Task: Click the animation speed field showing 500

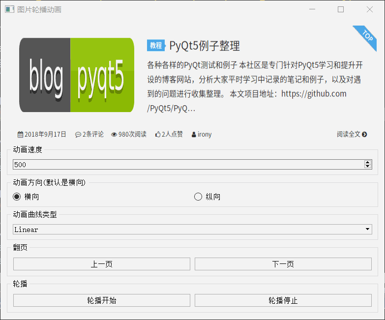Action: click(x=187, y=164)
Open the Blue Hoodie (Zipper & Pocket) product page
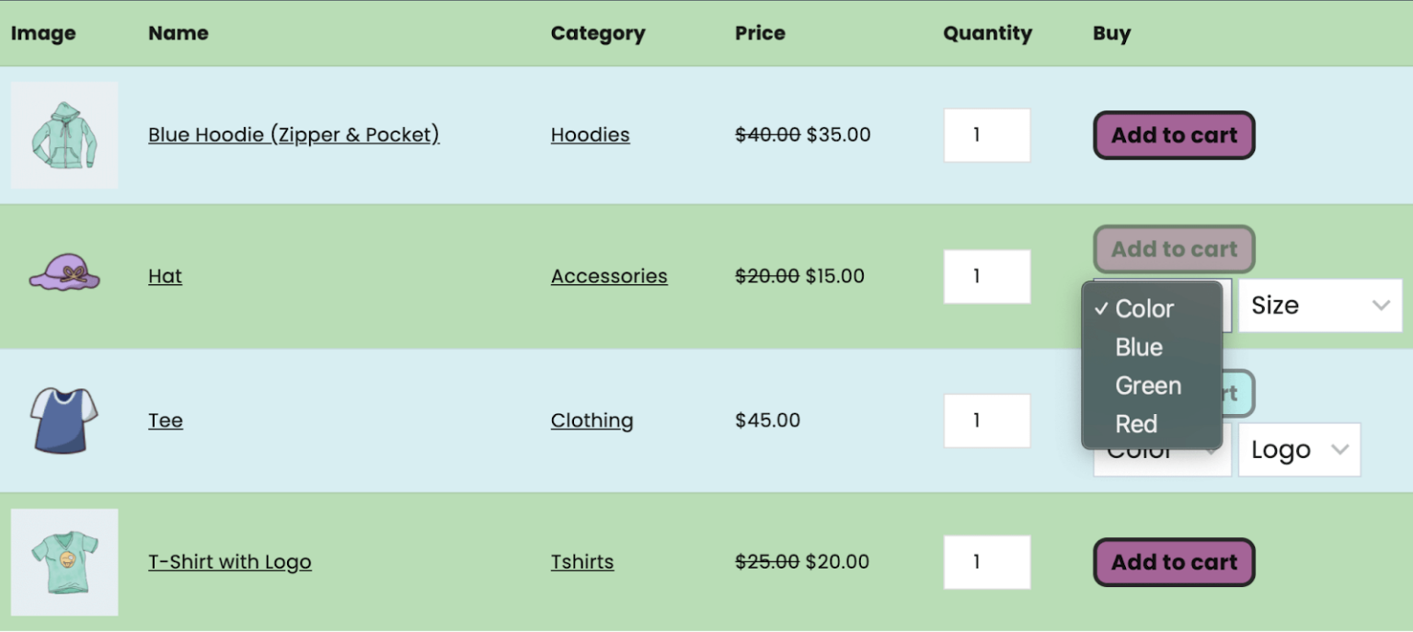 coord(293,134)
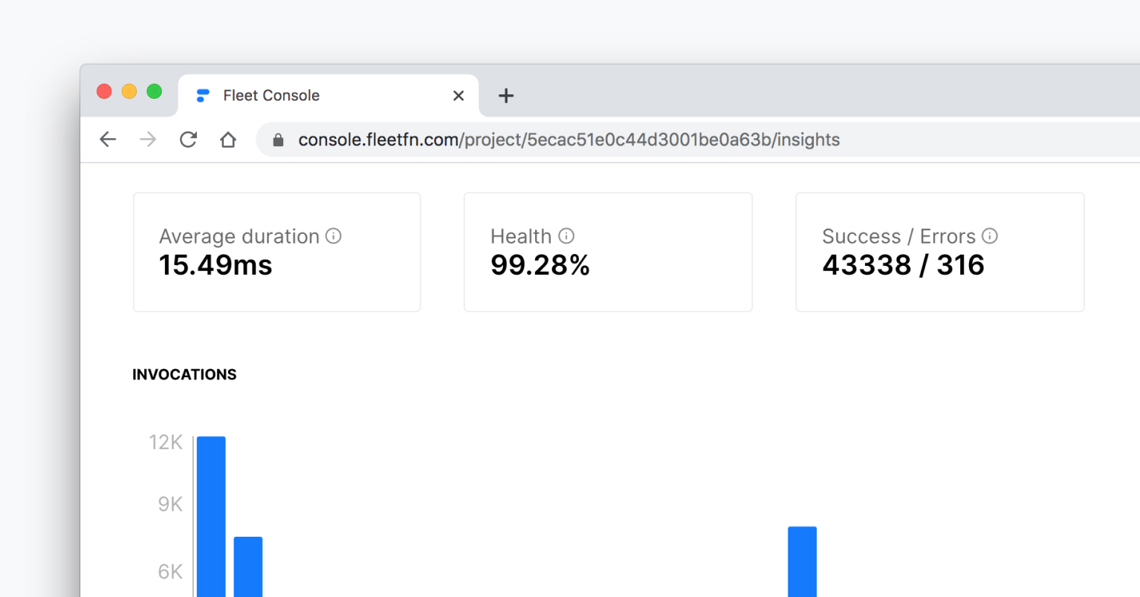Select the 43338 / 316 success count

point(903,264)
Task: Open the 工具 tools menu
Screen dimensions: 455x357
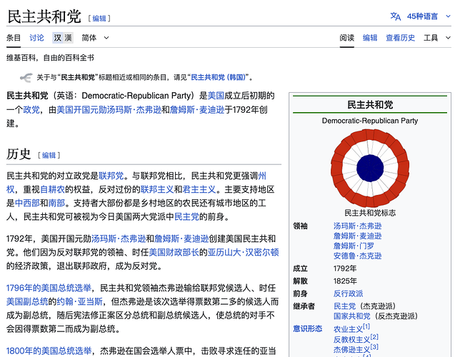Action: (x=435, y=38)
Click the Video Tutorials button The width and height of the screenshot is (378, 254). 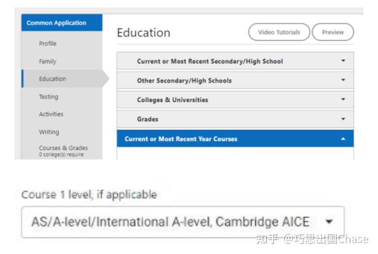279,32
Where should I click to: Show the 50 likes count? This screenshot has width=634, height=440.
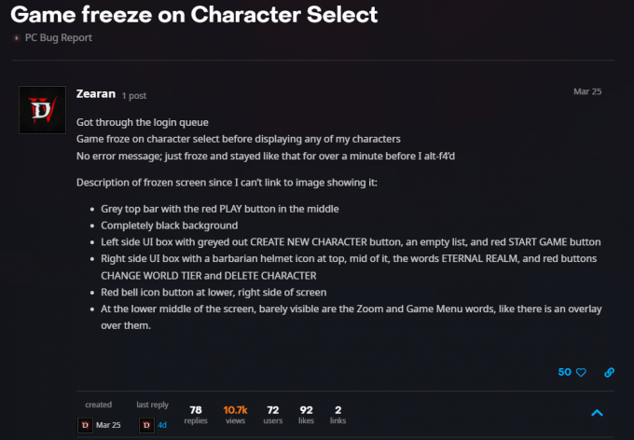coord(564,372)
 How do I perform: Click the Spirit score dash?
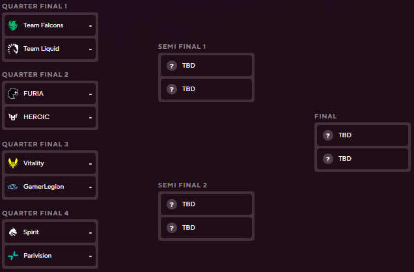[x=90, y=232]
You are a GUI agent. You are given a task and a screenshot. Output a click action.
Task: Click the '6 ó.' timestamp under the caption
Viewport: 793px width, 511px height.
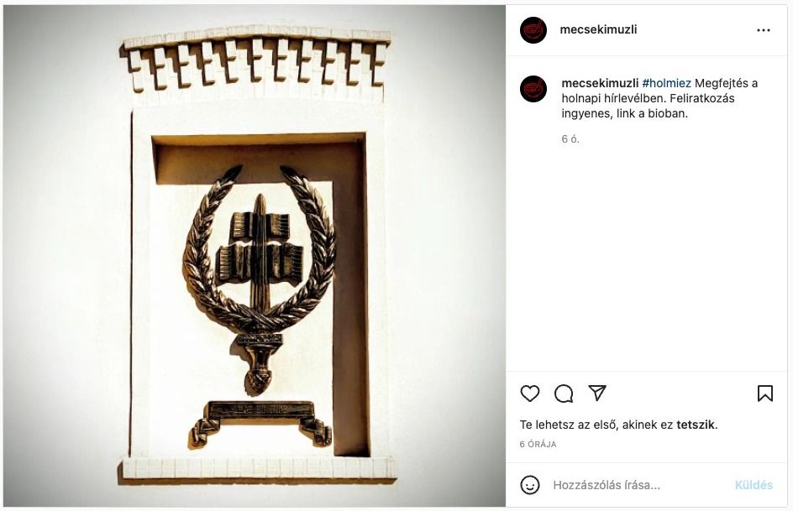tap(570, 138)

◇ ◇ ◇ ◇ ◇

■ TASK
Retype only the lines from the line with "How do I perform: Click" through the last line of the data. Keep both ends and skip the pictures.

■ WRITTEN ANSWER
 How do I perform: Click the Spirit score dash?
[x=90, y=232]
You are a GUI agent. You are given a task and a screenshot. Output a click action.
Task: Click the '6 ó.' timestamp under the caption
Viewport: 793px width, 511px height.
tap(570, 138)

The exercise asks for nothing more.